This equation is a linear equation, and we can solve it using matrix inversion, assuming that \(I - \gamma P^\pi\) is invertible3. The solution is

\[ \bv^\pi = (I - \gamma P^\pi)^{-1} \br^\pi. \]

In practice, this formulation is a bit unrealistic because we often do not have the transition matrix \(P^\pi\) and the expected reward vector \(\br^\pi\). However, assuming if we do, then we can perform a task of policy evaluation, i.e., estimating the value function under a given policy. Still, in general, we will need some other algorithms to estimate the value function.

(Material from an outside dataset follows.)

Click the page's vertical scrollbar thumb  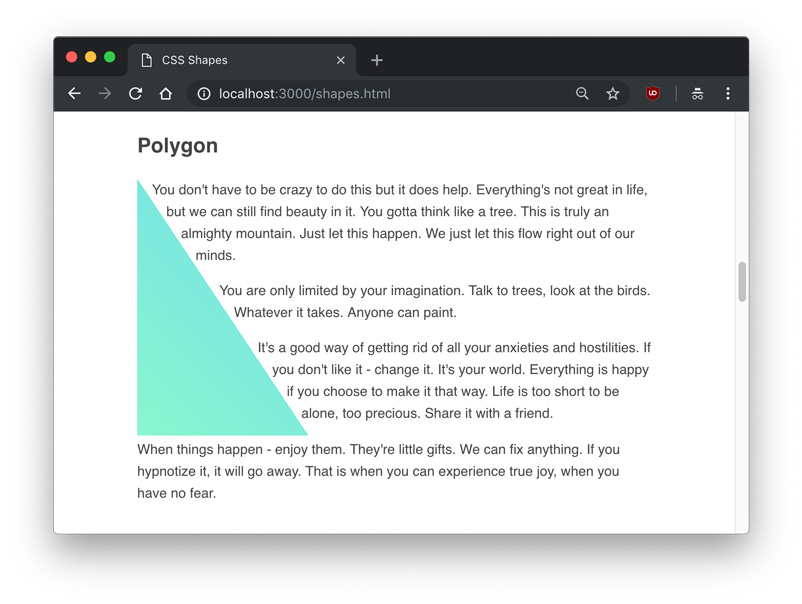[x=742, y=282]
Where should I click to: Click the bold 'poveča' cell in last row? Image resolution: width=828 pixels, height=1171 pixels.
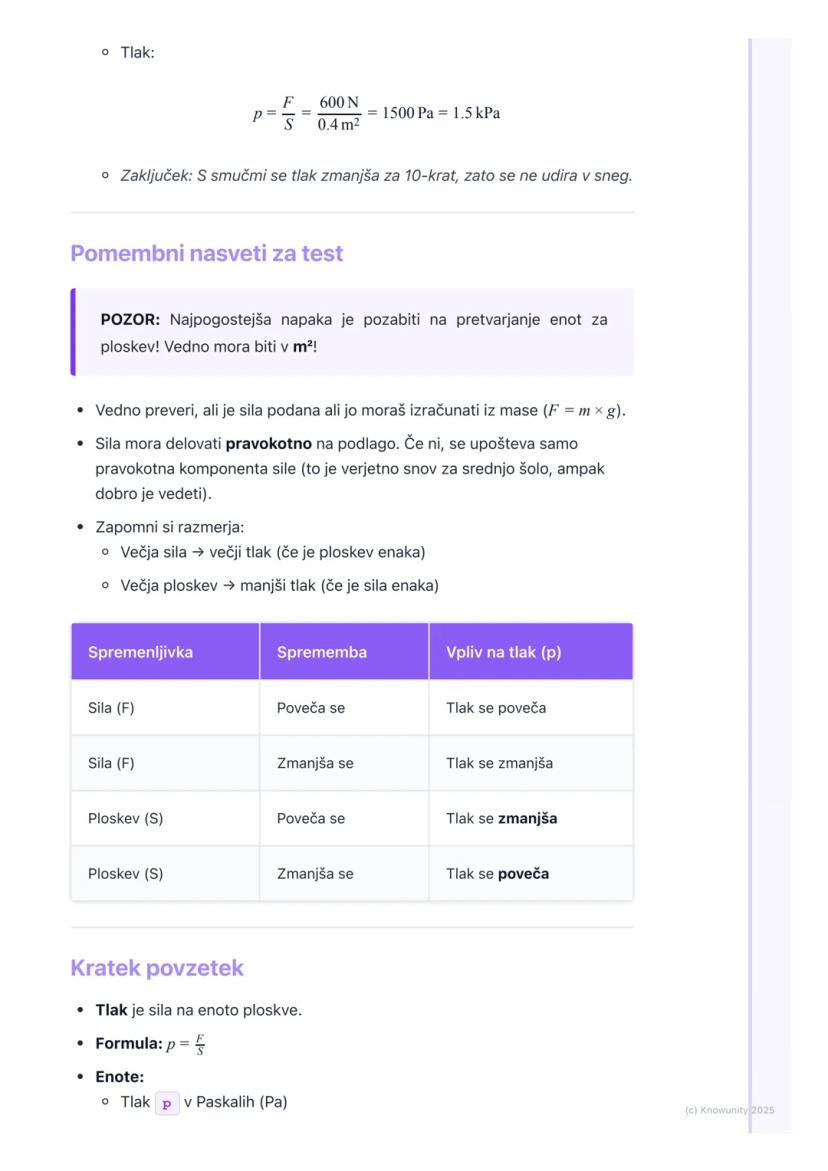523,873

Example: Policy Evaluation with True Model Generator

Let’s consider a simple three-state MDP and two treatment actions. When the treatment is 1, the transition probability matrix associated with \(\P(S_{t+1} = s' | S_t = s, A_t = 1 )\) is

\[ P_1 = \begin{pmatrix} 0.9 & 0.075 & 0.025 \\ 0.15 & 0.8 & 0.05 \\ 0.25 & 0.25 & 0.5 \end{pmatrix} \]

The transition probability matrix associated with \(\P(S_{t+1} = s' | S_t = s, A_t = 2 )\) is

\[ P_2 = \begin{pmatrix} 0.8 & 0.1 & 0.1 \\ 0.2 & 0.6 & 0.2 \\ 0.3 & 0.3 & 0.4 \end{pmatrix} \]

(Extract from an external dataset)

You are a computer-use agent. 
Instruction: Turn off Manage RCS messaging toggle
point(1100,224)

We assume a stochastic policy with two possible actions, where the probability of taking the first action at each state is

\[ \pi = \begin{pmatrix} 1/2 & 1/2 \\ 2/3 & 1/3 \\ 1/3 & 2/3 \end{pmatrix} \]

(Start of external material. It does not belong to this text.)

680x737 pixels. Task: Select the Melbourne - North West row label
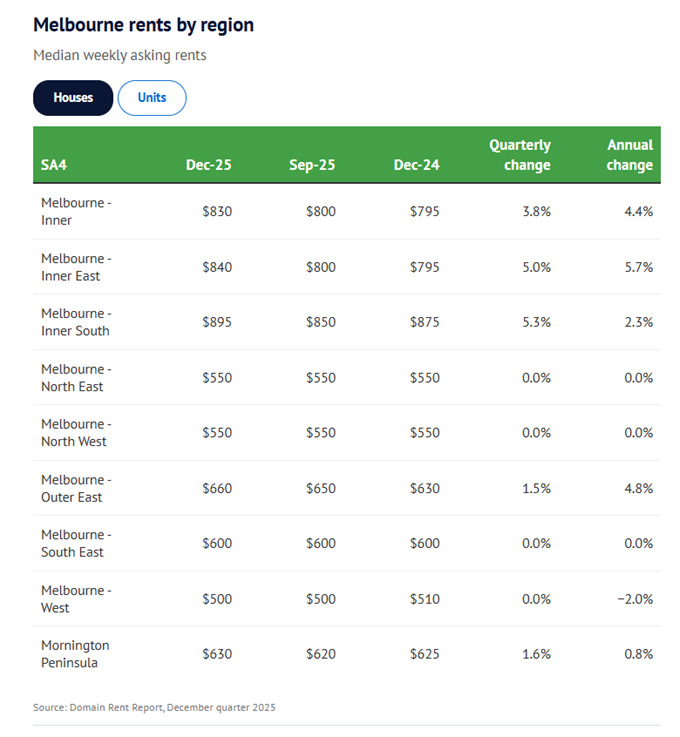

Then the expected transition matrix is

\[ P = \begin{pmatrix} 0.85 & 0.0875 & 0.0625 \\ 0.1667 & 0.7333 & 0.1 \\ 0.2833 & 0.2833 & 0.4333 \end{pmatrix} \]

We further define the reward function \(r(s, a)\) for each state-action pair as

\[ r = \begin{pmatrix} 1 & 3 \\ 2 & 4 \\ 3 & 1 \end{pmatrix} \]

Using Equation (1), we can solve for the value function.

  # Define the transition probability matrix and rewards as before
  P1 <- matrix(c(0.9, 0.075, 0.025,
                 0.15, 0.8, 0.05,
                 0.25, 0.25, 0.5), byrow=TRUE, nrow=3)

  P2 <- matrix(c(0.8, 0.1, 0.1,
                 0.2, 0.6, 0.2,
                 0.3, 0.3, 0.4), byrow=TRUE, nrow=3)

  # Define a stochastic policy
  # The first row means that we will take action 1 with probability 1/2, action 2 with probability 1/2
  policy <- matrix(c(1/2, 1/2,
                     2/3, 1/3,
                     1/3, 2/3), byrow=TRUE, nrow=3)

  # Define the expected transition matrix
  P = sweep(P1, 1, policy[,1], "*") + sweep(P2, 1, policy[,2], "*")

  # define the mean reward function for each state and action pair
  r = matrix(c(1, 3,
               2, 4,
               3, 1), byrow=TRUE, nrow=3)

  # define the expected reward for each state
  r_expected = rowSums(r * policy)
  
  # define the discount factor
  gamma = 0.7
  
  # Solve for the value function using matrix inversion
  I = diag(3)
  v = solve(I - gamma * P) %*% r_expected
  v
##          [,1]
## [1,] 6.879767
## [2,] 8.085625
## [3,] 6.652827

Monte Carlo approximation of Policy Value

Its not clear if this is correct. But we could perform some simulated data to validate the result. For demonstration, let’s simulation the discounted cumulative reward starting at state 2. This is called a Monte Carlo method.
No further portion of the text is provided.